__Reading text__:
Sunday, 25 April 2010

How to Survive if Machines Take Over the World

Most of us are familiar with the concept of genes, which are basically strands of molecules which try really hard to replicate and, if possible, to suppress the competing genes of competing specie. Now apply the same theory of natural selection and evolution to ideas or "memes" (a term coined by Richard Dawkins in his book “The Selfish Gene”). There are innumerable memes doing the rounds. They require human minds for their very existence and they replicate themselves throughout the population. Religion is a prime example of a virulent meme which replicates itself. There are many other examples, such as the ipod culture, or anti-semitism during Hitler's reign.

Today, with the rapid advance in science and technology, we are experiencing a golden period in terms of the tech solutions to the problems ailing us and society. Technological ideas and applications are termed as temes (a term that was first used by Susan Blackmore at the February 2008 TED conference).

__List of tasks__:
A – Answer the following questions using the text on memes and temes.
(i) Who coined the term "memes", and in which book?
(ii) What does the text call a prime example of a virulent meme that replicates itself?
(iii) Who first used the term "temes", and at what event?
B – Quote the text on memes and temes from "How to Survive" up to and including "during Hitler's reign.".
C – Extend the text on memes and temes, beginning after its final sentence.

__Information supplied__:
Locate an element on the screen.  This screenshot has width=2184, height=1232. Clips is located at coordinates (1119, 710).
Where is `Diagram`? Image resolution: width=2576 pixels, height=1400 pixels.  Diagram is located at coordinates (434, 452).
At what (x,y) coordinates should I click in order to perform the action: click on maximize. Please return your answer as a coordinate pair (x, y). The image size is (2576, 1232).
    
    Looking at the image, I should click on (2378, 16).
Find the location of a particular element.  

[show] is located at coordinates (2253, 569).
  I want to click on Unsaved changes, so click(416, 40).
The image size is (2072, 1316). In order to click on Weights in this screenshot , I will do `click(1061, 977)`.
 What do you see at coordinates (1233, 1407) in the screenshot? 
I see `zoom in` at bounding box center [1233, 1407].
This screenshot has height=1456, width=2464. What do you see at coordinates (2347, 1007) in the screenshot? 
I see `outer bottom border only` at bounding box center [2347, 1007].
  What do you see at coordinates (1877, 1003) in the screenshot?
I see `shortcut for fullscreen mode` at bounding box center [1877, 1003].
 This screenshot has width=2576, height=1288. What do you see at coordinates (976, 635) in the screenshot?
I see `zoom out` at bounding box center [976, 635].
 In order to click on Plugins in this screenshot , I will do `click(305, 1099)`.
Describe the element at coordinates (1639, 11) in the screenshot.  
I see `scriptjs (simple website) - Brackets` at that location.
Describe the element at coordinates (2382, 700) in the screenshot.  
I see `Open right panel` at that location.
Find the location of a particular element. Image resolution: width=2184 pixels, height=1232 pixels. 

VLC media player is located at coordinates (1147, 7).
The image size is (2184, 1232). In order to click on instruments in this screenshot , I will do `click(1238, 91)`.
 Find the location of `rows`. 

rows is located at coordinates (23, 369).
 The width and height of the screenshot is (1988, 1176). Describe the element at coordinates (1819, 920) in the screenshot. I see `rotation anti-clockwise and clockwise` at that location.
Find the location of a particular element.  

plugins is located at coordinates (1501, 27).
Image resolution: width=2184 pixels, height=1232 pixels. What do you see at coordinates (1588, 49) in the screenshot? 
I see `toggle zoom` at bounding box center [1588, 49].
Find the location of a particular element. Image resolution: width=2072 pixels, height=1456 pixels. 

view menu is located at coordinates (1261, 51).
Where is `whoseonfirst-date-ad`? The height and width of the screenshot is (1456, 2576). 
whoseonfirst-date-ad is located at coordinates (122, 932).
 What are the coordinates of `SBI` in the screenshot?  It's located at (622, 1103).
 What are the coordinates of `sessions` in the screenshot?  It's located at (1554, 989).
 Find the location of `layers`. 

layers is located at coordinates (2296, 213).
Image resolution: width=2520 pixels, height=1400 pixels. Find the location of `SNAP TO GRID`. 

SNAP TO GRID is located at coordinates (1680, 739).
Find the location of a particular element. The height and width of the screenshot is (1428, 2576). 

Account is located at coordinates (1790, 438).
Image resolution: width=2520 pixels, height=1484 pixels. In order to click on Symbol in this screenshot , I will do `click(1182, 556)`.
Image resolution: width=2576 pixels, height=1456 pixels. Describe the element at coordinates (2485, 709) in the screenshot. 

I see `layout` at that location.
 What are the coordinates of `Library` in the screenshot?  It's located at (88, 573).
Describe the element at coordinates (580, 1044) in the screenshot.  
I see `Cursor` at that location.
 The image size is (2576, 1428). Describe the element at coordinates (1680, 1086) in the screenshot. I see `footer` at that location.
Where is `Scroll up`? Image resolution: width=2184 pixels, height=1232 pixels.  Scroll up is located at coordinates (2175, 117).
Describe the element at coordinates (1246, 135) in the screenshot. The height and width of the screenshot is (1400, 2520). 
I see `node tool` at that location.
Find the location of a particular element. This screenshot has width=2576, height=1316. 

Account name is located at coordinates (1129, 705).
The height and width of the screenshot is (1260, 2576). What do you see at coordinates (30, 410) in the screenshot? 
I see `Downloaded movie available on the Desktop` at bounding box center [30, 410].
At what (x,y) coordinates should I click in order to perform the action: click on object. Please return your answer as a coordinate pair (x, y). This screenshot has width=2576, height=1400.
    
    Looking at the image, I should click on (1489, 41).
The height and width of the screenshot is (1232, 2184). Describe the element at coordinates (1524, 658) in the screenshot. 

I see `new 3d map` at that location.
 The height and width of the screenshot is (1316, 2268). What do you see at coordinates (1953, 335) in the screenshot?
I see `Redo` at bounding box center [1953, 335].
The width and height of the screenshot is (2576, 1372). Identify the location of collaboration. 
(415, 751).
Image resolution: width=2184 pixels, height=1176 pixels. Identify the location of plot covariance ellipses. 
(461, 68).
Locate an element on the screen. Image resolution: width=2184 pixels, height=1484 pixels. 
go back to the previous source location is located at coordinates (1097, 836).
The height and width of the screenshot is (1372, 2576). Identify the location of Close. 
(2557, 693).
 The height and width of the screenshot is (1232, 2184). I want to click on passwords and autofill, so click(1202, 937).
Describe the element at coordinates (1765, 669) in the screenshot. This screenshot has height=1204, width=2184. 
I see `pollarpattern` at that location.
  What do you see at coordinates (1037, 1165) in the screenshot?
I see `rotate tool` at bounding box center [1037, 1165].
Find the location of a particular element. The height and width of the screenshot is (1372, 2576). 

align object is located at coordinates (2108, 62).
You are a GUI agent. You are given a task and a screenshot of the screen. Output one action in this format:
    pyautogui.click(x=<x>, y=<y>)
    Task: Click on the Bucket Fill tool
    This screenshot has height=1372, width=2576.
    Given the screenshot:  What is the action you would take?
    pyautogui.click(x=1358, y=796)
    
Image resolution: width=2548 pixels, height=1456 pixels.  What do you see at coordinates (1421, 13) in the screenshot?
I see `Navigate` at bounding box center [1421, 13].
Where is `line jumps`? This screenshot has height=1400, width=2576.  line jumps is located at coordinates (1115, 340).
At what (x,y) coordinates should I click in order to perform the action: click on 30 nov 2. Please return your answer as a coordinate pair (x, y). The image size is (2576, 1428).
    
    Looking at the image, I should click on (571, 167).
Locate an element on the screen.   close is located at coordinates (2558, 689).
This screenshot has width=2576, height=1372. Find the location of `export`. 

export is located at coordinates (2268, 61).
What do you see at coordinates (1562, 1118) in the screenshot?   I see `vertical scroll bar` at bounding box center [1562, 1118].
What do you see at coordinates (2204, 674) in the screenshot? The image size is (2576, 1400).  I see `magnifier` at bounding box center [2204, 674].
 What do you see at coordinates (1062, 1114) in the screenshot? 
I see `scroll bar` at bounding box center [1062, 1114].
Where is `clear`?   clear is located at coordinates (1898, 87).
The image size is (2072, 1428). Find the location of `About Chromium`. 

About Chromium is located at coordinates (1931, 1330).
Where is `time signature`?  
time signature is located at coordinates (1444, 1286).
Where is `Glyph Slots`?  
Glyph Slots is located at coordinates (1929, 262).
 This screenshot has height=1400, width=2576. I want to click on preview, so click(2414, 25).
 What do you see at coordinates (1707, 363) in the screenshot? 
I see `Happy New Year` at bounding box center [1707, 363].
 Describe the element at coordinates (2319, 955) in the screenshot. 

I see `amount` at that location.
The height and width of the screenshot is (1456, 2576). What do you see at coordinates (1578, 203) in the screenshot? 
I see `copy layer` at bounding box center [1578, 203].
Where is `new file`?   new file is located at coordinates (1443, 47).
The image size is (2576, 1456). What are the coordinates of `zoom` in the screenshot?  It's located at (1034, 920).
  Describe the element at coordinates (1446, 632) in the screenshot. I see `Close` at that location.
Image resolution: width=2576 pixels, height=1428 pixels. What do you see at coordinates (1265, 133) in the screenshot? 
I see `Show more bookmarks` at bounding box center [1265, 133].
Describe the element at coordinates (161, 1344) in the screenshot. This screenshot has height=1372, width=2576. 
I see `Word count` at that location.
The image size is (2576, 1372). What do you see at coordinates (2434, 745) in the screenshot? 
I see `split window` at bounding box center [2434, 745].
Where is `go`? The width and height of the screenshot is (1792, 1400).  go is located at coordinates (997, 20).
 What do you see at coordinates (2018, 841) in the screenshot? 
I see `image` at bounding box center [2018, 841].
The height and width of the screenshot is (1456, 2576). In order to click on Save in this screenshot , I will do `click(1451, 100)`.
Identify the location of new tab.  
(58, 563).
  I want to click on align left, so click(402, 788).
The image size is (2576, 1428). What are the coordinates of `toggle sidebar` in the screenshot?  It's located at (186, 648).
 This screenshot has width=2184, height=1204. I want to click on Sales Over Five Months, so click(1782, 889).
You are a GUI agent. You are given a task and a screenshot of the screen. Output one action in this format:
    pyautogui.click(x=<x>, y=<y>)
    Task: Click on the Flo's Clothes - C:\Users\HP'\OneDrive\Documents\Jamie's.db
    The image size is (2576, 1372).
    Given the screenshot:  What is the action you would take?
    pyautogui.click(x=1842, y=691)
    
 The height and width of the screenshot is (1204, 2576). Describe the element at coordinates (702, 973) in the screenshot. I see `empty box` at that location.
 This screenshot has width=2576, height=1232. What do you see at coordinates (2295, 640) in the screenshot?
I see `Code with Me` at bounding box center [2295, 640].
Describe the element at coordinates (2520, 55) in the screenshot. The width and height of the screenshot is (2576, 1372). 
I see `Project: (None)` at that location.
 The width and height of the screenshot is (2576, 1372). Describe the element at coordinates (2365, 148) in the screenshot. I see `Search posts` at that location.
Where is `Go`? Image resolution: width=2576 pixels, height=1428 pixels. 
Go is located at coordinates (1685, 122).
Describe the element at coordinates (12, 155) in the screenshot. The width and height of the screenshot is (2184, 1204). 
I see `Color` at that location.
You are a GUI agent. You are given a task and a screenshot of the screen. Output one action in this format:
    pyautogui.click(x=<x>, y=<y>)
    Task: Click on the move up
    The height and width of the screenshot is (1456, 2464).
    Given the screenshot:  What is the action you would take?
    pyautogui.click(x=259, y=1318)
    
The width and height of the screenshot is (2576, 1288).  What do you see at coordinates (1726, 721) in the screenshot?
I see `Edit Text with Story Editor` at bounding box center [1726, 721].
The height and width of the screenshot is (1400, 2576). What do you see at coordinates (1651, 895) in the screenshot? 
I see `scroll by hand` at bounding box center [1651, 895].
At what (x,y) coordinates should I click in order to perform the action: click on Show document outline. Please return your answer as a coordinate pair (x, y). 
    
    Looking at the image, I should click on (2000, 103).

__List of answers__:
A –
(i) Richard Dawkins, in "The Selfish Gene".
(ii) Religion.
(iii) Susan Blackmore, at the February 2008 TED conference.

B –
How to Survive if Machines Take Over the World

Most of us are familiar with the concept of genes, which are basically strands of molecules which try really hard to replicate and, if possible, to suppress the competing genes of competing specie. Now apply the same theory of natural selection and evolution to ideas or "memes" (a term coined by Richard Dawkins in his book “The Selfish Gene”). There are innumerable memes doing the rounds. They require human minds for their very existence and they replicate themselves throughout the population. Religion is a prime example of a virulent meme which replicates itself. There are many other examples, such as the ipod culture, or anti-semitism during Hitler's reign.

C –
Temes and memes are transmitted through language (spoken, written, or mathematical) and their very existence depends on the existence of humans. They replicate themselves, but only the best survive, very much like the process of natural selection in the natural world where the useless genes or the bad genes are discarded and evolution proceeds by selecting the strongest and the fittest.

Though temes right now require human minds to dwell in, the day is not far off when temes will be able to exist , develop and replicate without requiring human hosts at all. This will be made possible by artificial intelligence. In fact, the limbic system of a rat has been built artificially with modern computing systems. It is quite within our capabilities to be able to develop artificial intelligence such that it exceeds the performance of the human brain.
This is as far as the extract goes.